### MATERIALS PROVIDED
______________________________

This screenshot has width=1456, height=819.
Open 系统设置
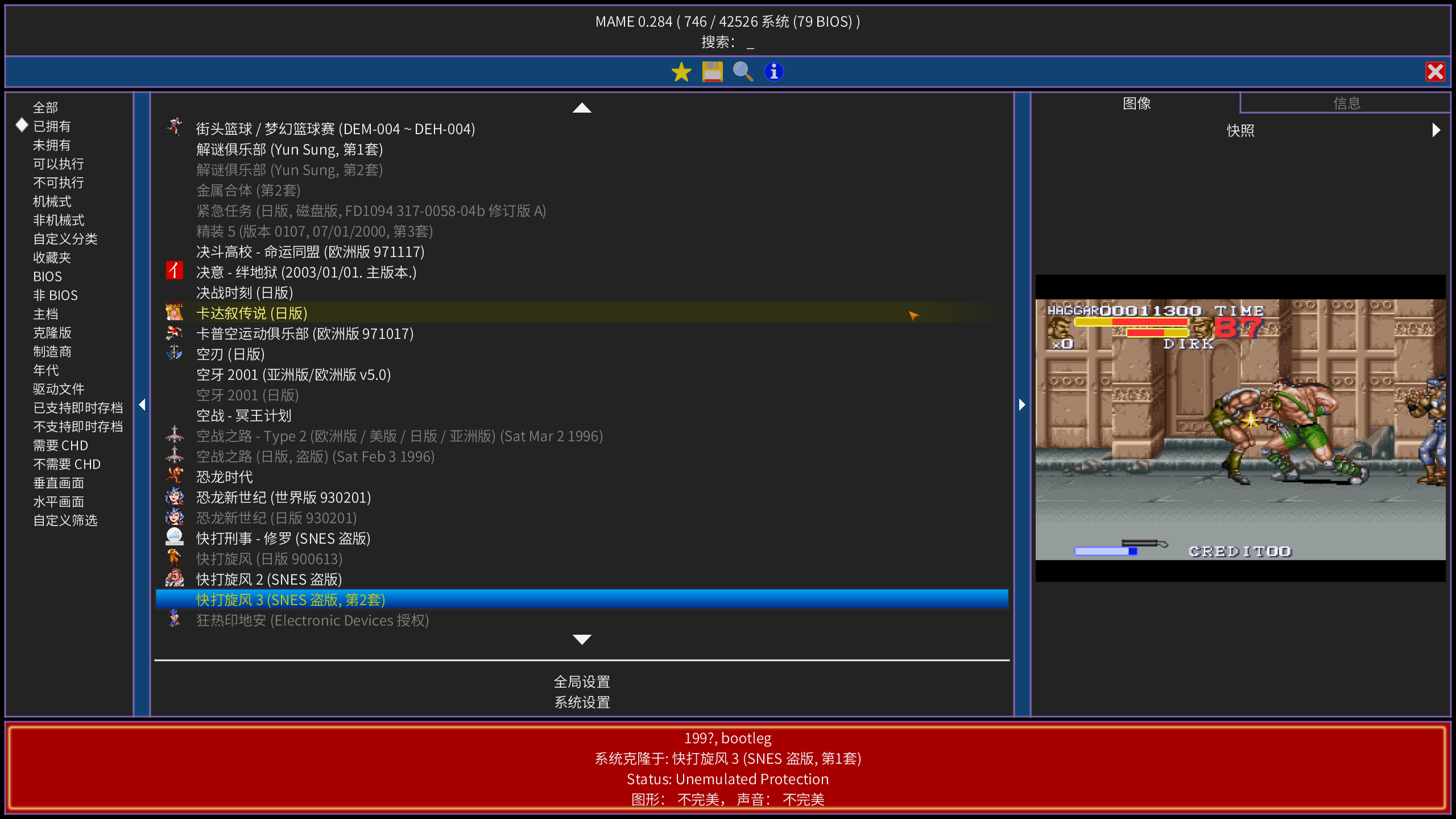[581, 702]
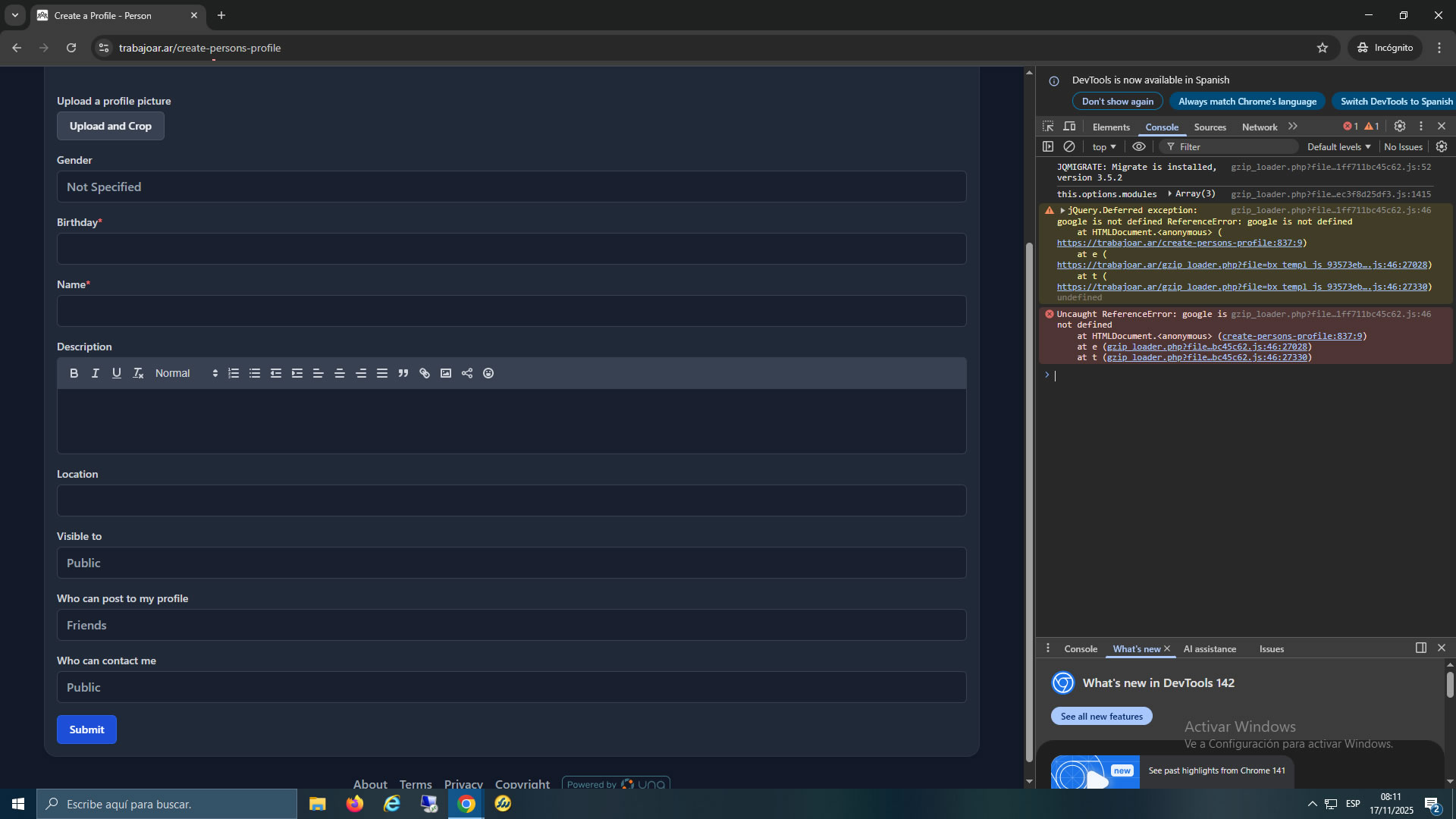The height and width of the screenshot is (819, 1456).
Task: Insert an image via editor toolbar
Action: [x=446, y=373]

______________________________

### TASK ITEM
Copy each record exactly. Leave any images out of the copy.

### THE COMPLETED TASK
This screenshot has width=1456, height=819.
Open 系统设置
[581, 702]
The height and width of the screenshot is (819, 1456).
Task: Insert an image via editor toolbar
Action: [x=446, y=373]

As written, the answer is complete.